Assess Your Situation before Making Your Plan of Action

One of the best items in a coach’s tool bag in helping a client is to use an assessment to help the client gain a better understanding of themselves.  While assessments can vary substantially in their makeup and design, a truly well designed assessment helps one who takes it see patterns in their thought processes or in the things in which they have accomplished in their life.  When taken purposefully and thoughtfully, by putting all distractions to the side, the assessment taker will have for oneself a very valuable feedback tool.

Over the last few years I’ve been exposed to three very good assessments each with a different purpose and which I highly recommend.  The first is one that is featured on the Absolute Transitions website and is known as the Energy Leadership Index assessment.  It is an assessment that measures one’s energy level in terms of their emotions and attitudes.  A seventy statement multiple choice assessment, developed by Bruce D Schneider the founder of the Institute for Professional Excellence in Coaching, (IPEC), the assessment defines for an individual the Average Resonating Level (ARL) of energy at which they live their life.  The higher the ARL, the more an individual is using their emotions and thoughts to take accountability for leading the situations which that are a part of their life head toward the outcomes they desire.  Lower ARL measurements show areas of frustration, concern, anger, fear, grief and apathy in one’s life.  The key is the Energy Leadership Index assessment provides awareness to one who takes it on how altering their thought patterns can more easily lead them to what they want to attain in their life.

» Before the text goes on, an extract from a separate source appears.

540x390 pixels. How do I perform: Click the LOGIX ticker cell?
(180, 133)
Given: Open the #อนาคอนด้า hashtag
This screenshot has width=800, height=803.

On the www.whatsnext.com website is an assessment that helps one rank the values that guide their life.  This 55 statement assessment compares 11 different values in 55 separate pair combinations.  The results show the assessment taker what they may value more in life; (for example is it achievement over family life, is it health and wellness over financial stability).  The results are completely subjective depending on what is important to you in your life.  However, the answers to this assessment can help one in making the decisions they come up against daily in determining if the decisions they are making are in alignment with the values they possess.

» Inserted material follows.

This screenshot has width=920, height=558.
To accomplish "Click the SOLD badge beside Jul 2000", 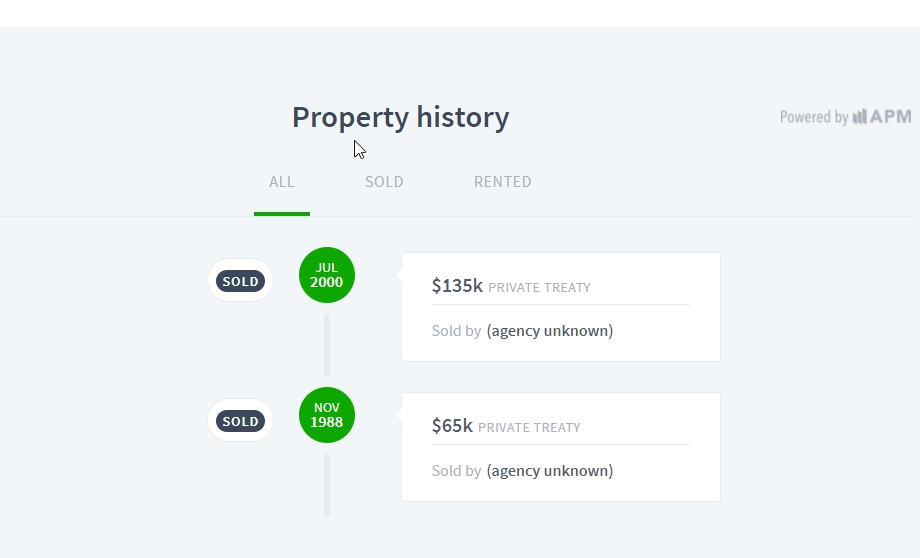I will point(240,281).
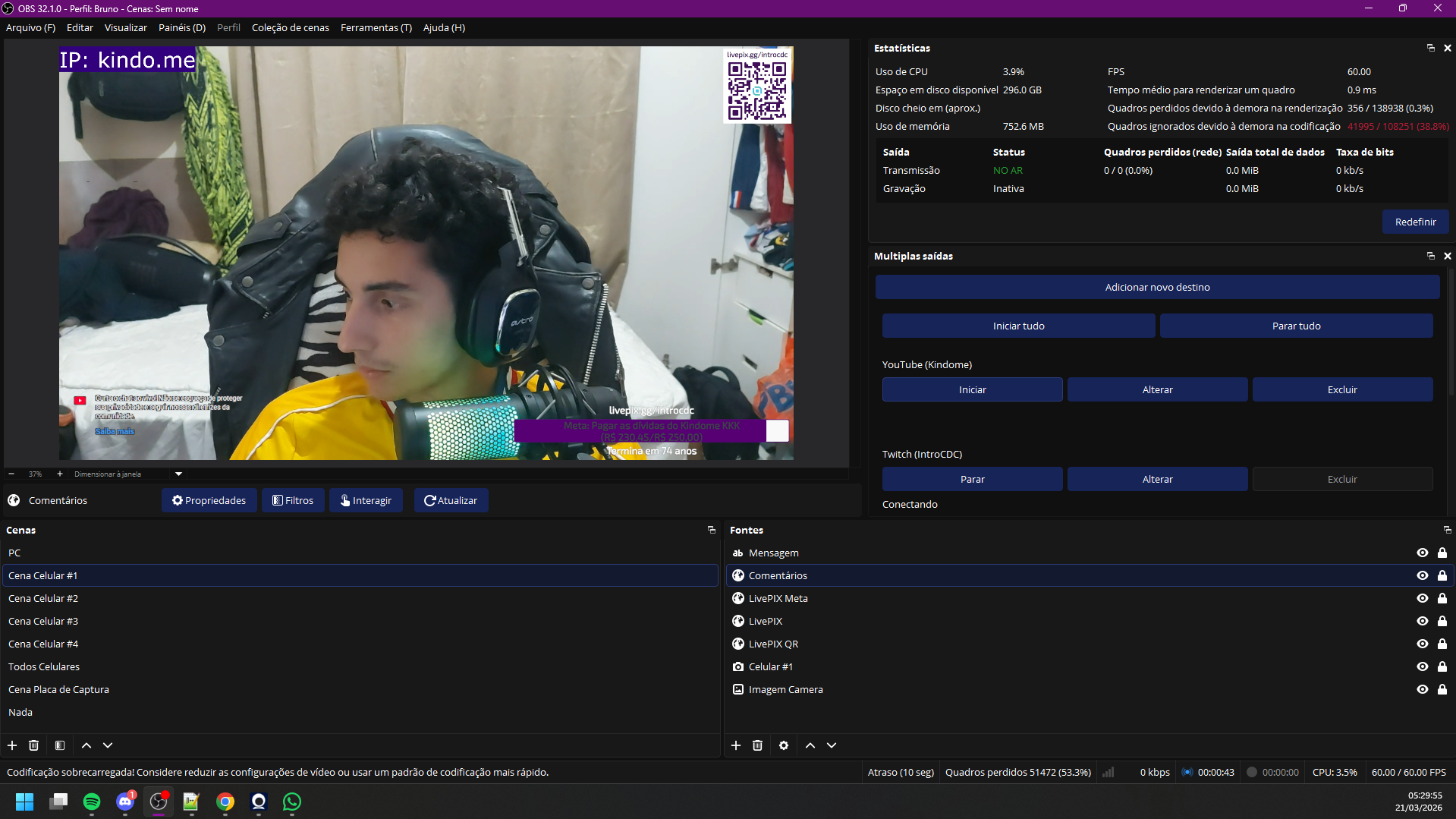Unlock the Celular #1 source
This screenshot has height=819, width=1456.
pos(1442,666)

During the month of March I have begun a certification program in working with individuals on properly mounting a job search process.  The first step of this program is to have one take an assessment where they list the 25 greatest accomplishments in their life.  It does not matter if the accomplishment happened in their work life or not.  It does not even matter if no one else recognized the accomplishment for its significance.  As long as it was important to the assessment taker, and they can explain the reason for the accomplishment, it is one that should be considered among their top 25.  While one can quickly try to identify 25 accomplishments, this assessment guides the taker of the assessment to jot down ideas over a several day period.  It encourages examination of one’s life and also discussion with others who have been a part of it, to stimulate conversation and thought on what activities the individual has been involved.

When taken with dedication and care, the assessment allows its taker to see patterns in the accomplishments that have common themes.  These themes in turn help the assessment taker to identify characteristics of a job position that would likely be important to them as they move forward in defining their next career move.  It additionally helps the individual in branding themselves for both networking and direct mail campaigns for their job search.  Accomplishments identified also aid in resume’ preparation for the remainder of the job search process.

Yes, the taking of assessments requires a commitment of time in both the taking of the assessment itself and the ultimate analysis of results.  There will be those who may challenge the value of using their time in this manner.  However, if one finds themselves moving aimlessly from task to task, not seeming to obtain what they desire and just going through the motions of life just to survive, taking a step back to analyze what is going on in one’s life may be the best step one can take.  Ultimately the intention is to develop plans and take the necessary action steps to where one wants to go.  However, to do the plan without assessing who one is and what they are about is a certain recipe for living ones life in a sense of constant frustration.  As I generally say, “It’s your choice”!